We’re still reeling from the virus, and a lingering aura of dejection—while not actively suspended in the air—can still be quaffed.
Singer-tunesmith Emer Lacandazo and the rest of his Galaxy Lodge mates heartily (or, for all intents and purposes, un-heartily) score (and underscore) this still-very-much-present space with the beautiful “Dirty Couch.”
And while great art is routinely culled from fiction, Lacandazo had to swing by the precipice of life and death to give birth to the new track.
His entire family being infected with Covid, his children quarantined, he and his wife had to be relegated to the living room.
The couch, to be precise.
When the singer’s situation worsened, he had to be ambulanced to a facility on the border of Manila and North Luzon. What was going to be a routine emergency treatment turned into a seventeen-day debacle of staring death in the eye.
Thus began the journey of “Dirty Couch,” where the titular object—his family’s “quarantine couch”—transformed from a portent of illness into an idealistic totem. Faced with bristling mortality, what used to spell uncertainty became a symbol of hope and longing.
“[Emer] witnessed a lot of death and misery, which prompted him to write the lyrics of the song as he pondered […] life, mortality, and whether he would survive the ordeal and [be able to] return to his family,” the band shared in communications with their humble little label.

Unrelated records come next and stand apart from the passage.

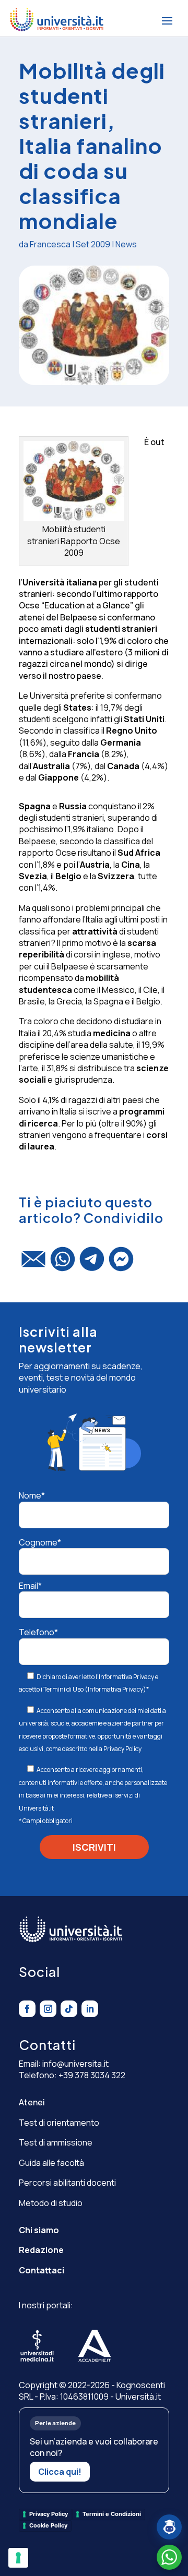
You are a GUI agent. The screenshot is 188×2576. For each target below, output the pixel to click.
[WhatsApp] (62, 1264)
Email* (30, 1585)
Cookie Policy (48, 2525)
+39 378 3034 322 (91, 2075)
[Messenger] (121, 1264)
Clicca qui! (59, 2471)
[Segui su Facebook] (27, 2008)
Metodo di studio (51, 2203)
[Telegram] (92, 1264)
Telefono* (38, 1632)
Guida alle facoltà (51, 2162)
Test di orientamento (59, 2122)
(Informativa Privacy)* (116, 1689)
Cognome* (40, 1542)
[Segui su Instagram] (48, 2008)
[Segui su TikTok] (69, 2008)
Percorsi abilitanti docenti (67, 2182)
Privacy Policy (122, 1748)
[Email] (33, 1264)
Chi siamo (39, 2230)
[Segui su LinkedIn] (89, 2008)
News (126, 244)
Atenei (32, 2102)
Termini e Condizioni (112, 2514)
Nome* (32, 1495)
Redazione (41, 2250)
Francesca (50, 244)
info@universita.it (75, 2063)
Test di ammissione (55, 2142)
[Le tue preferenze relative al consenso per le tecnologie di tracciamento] (18, 2558)
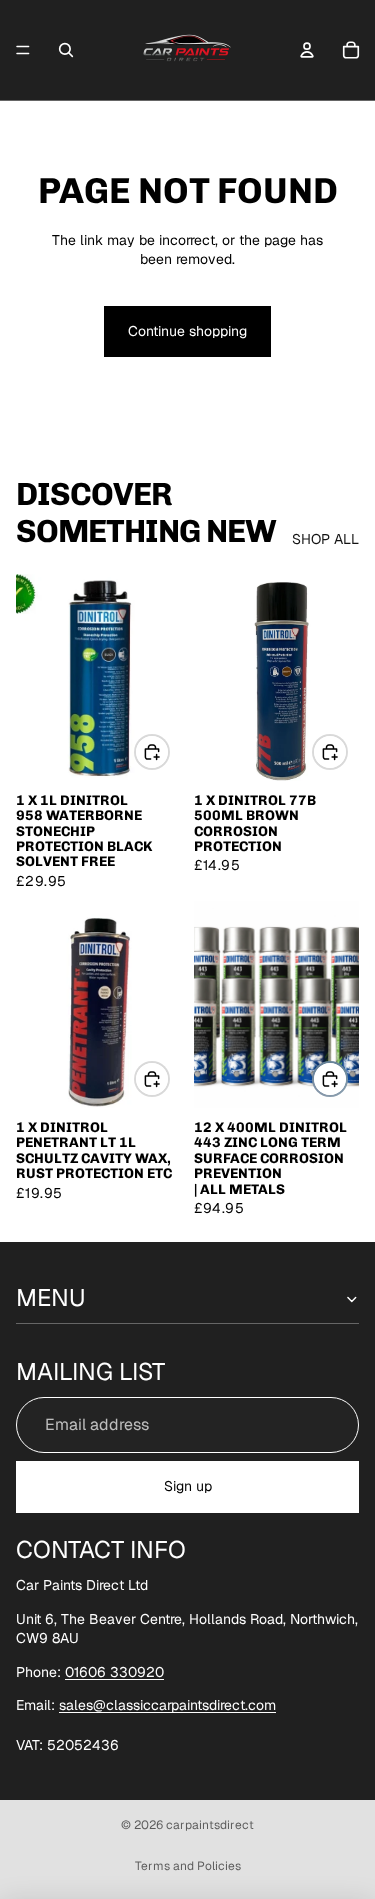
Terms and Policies (188, 1866)
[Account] (307, 50)
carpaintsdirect (210, 1825)
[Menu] (23, 50)
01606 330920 (114, 1672)
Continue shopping (187, 331)
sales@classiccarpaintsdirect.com (167, 1705)
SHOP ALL (325, 539)
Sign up (188, 1486)
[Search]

On the music front, “Dirty Couch” is a shoegaze-sadcore number reminiscent of acts like Red House Painters and Galaxie 500. The cadence is unfaltering, the atmosphere commanding, and the singing evocative despite its rote calm.

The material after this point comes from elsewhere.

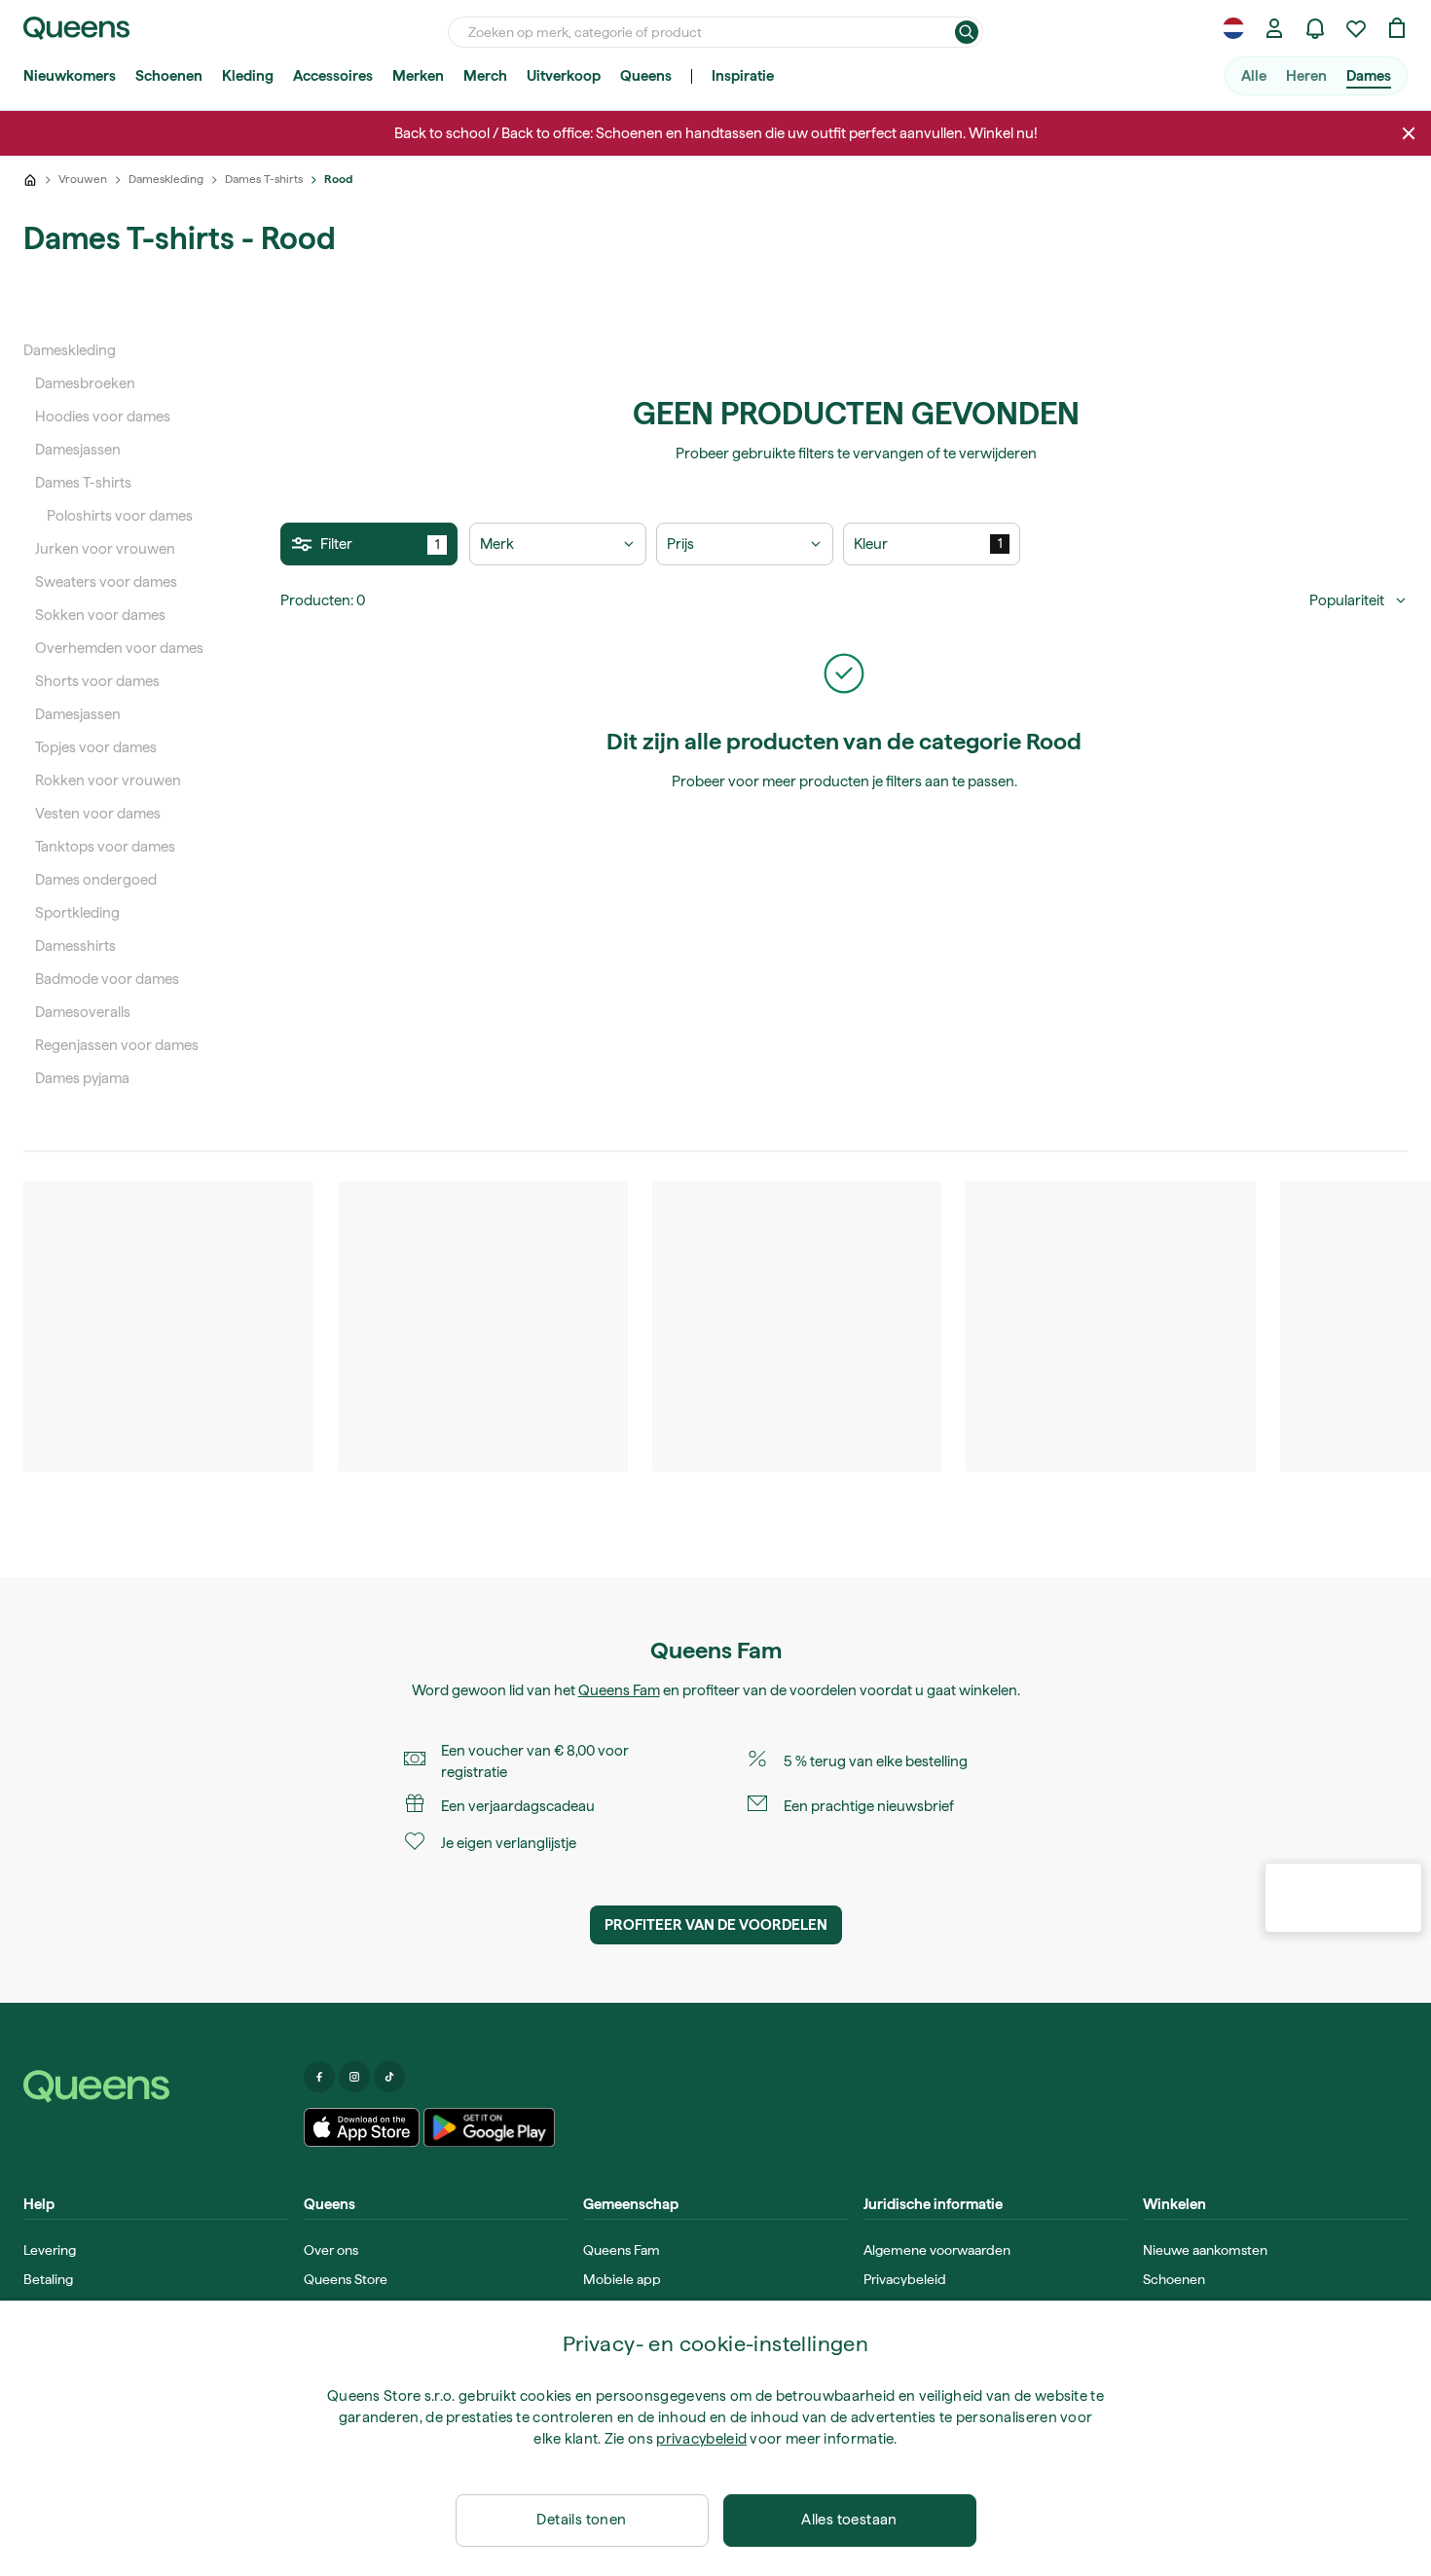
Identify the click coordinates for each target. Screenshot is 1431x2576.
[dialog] (715, 2438)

The track is also the first to feature new recruits: brothers Mikhail “Mikey” Requilman on guitar and Leone Requilman on drums and production, as well as Cielo Riquelman (Stellar Spectre) as guest singer.

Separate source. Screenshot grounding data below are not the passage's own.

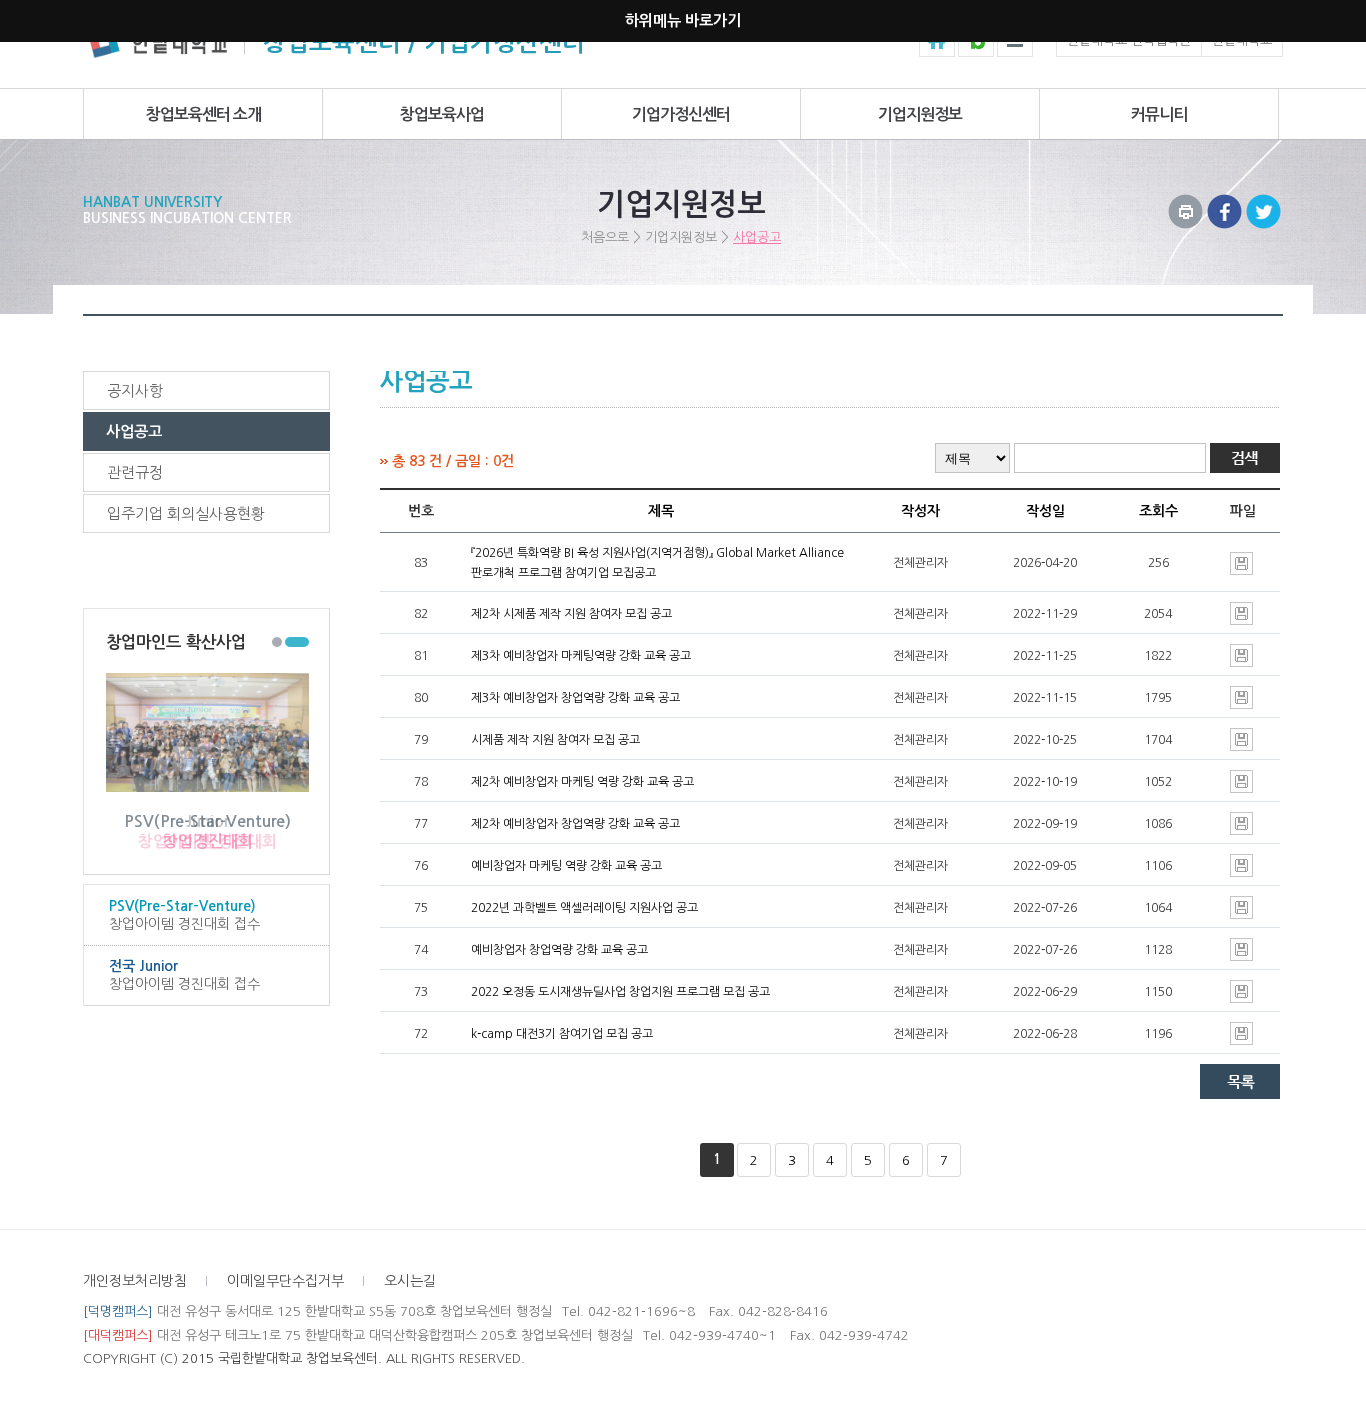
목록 (1240, 1081)
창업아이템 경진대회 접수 (184, 915)
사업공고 (757, 237)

“Such a terrible year / All our worst fears coming true,” sings Lacandazo, and while it’s a celebration of both his recovery and a restatement of love for his wife (“how thankful he is that she was with him through it all”), as well as a hat-tip to subsequent personal tragedies—the death of his mother-in-law, the loss of a beloved dog and two adopted kittens, employment woes—it is also a soothing balm for the weary listener possibly powering through the same misfortunes.
An EP is reportedly in the works, a more socially aware slant is nigh, and promising demos are awaiting development.
For now, though, we have the immense gift that is “Dirty Couch.” Don’t sit on it (sorry, I had to), stream it.